‘Allegiance’ Showrunner Shrugs Off Comparisons to ‘The Americans’ #TCA15
Related: Complete Coverage of TCA Winter Press Tour
Pasadena, Calif. — To some, new NBC spy drama Allegiance might seem like a network version of FX’s The Americans.
The Americans, which returns for its third season Jan. 28, is centered around two KGB agents posing as a married couple in 1980s Washington, D.C. Allegiance, set to premiere Feb. 5, stars Gavin Stenhouse as a rookie CIA analyst whose parents Katya and Mark, played by Hope Davis and Scott Cohen, are deactivated Russian spies.
“Watch one or two episodes and it’s pretty clear we’re going in a very different direction,” said showrunner George Nolfi during a panel for the show at the TCA winter press tour Friday. “It’s fundamentally a family drama about people who do not want to be spies.”
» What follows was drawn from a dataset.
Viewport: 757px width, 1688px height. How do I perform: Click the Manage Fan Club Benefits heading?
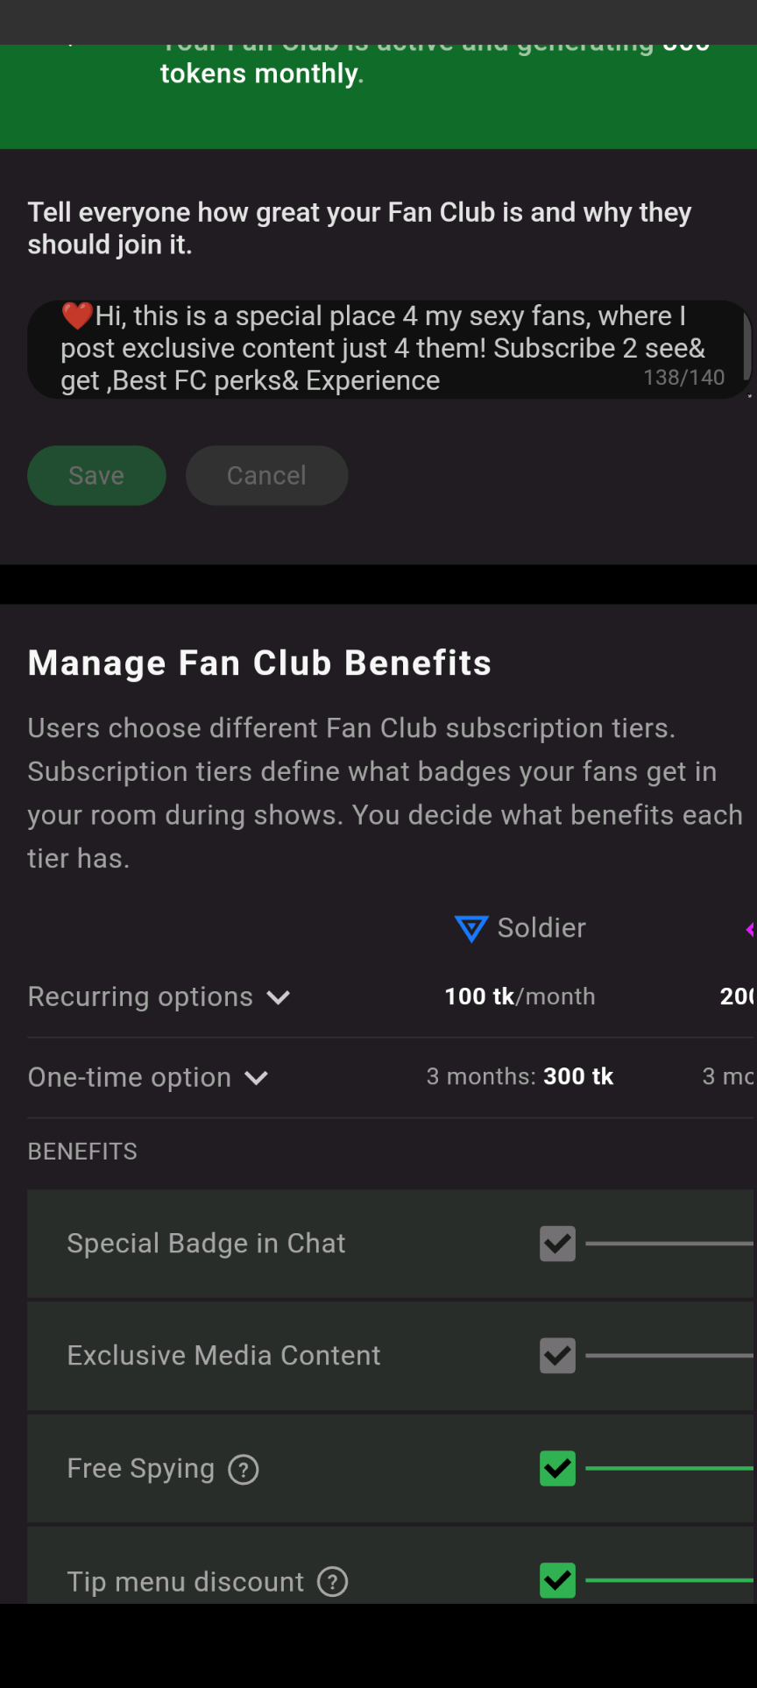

Unlike The Americans, Allegiance is set in modern times. Cohen noted the focus on the post 9/11 generation. “We’re dealing with an imminent danger,” he said.
Stenhouse said there are a lot of shows on TV that are similar to each other, mentioning murder-mysteries True Detective and Broadchurch as just a few. “(They are) based on similar things but have completely different emotional journeys,” he said.
In Allegiance, Katya and Mark, who have not heard from Russia in years, are asked to turn their son into a spy. The decision, Nolfi said, has them facing the possibility of death at the hands of Russia or life in prison in the U.S.
Of all the spy writing Nolfi has done, which includes The Bourne Ultimatum, “This is probably the most realistic, authentic depiction of the way the intelligence community actually operates,” he said.